Learn the basics
Chess is a game between two armies — White and Black. You win by trapping the enemy king so it cannot escape. That is called checkmate. Let's start with how everything works.
The board
The board is 8×8. Columns are called files (labelled a–h) and rows are called ranks (1–8). Each player starts with 16 pieces. White always moves first.
Pick a piece — the board lights up every square it can move to.
Pawn
Moves forward one square (or two on its first move).
Pawns only move straight forward, never backward. From their starting row they may step one OR two squares. They capture differently — one square diagonally forward.
Green dots mark every square the pawn can move to from here.
A few special moves
Castling
A one-time move that tucks your king to safety and activates a rook.
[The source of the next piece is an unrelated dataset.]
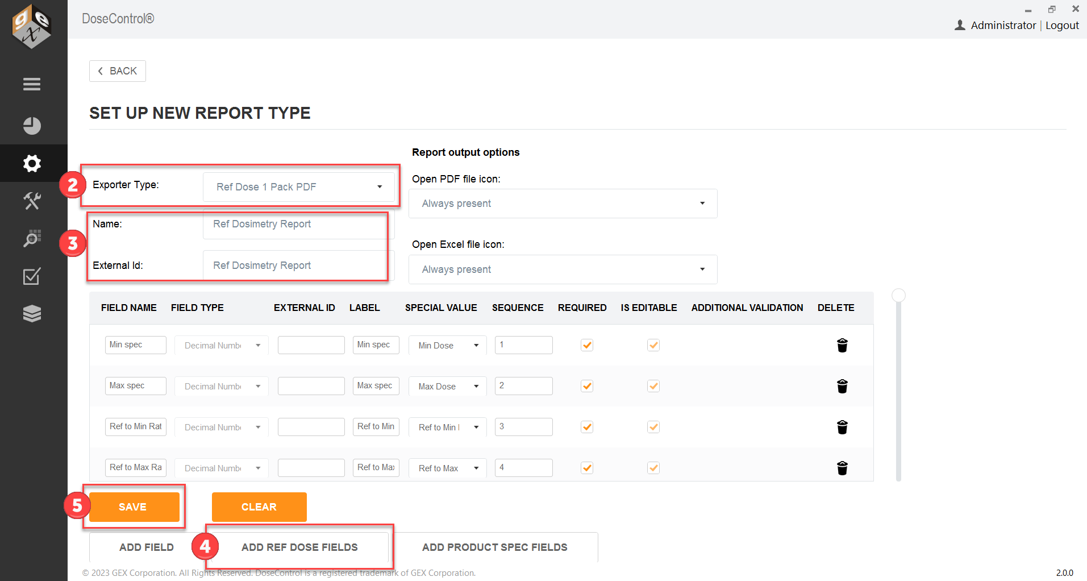Open the Min Dose special value dropdown
Image resolution: width=1087 pixels, height=581 pixels.
pos(448,346)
The king slides two squares toward a rook and the rook hops to the king's other side.
Promotion
If a pawn reaches the far side of the board, it transforms — almost always into a queen, the strongest piece.
En passant
A rare pawn capture: if an enemy pawn rushes two squares to land right beside yours, you may capture it as if it had only moved one.
How a game ends
Check
The king is under attack. You must respond immediately — block it, capture the attacker, or move the king.
Checkmate
The king is in check and has no legal escape. That ends the game — whoever delivers checkmate wins.
Stalemate & draws
If a player has no legal move but is NOT in check, the game is a draw (a tie). Games can also be drawn by agreement or repetition.
Your first game
Three simple ideas to start with: control the center, develop your knights and bishops early, and castle to keep your king safe. You will learn the rest by playing.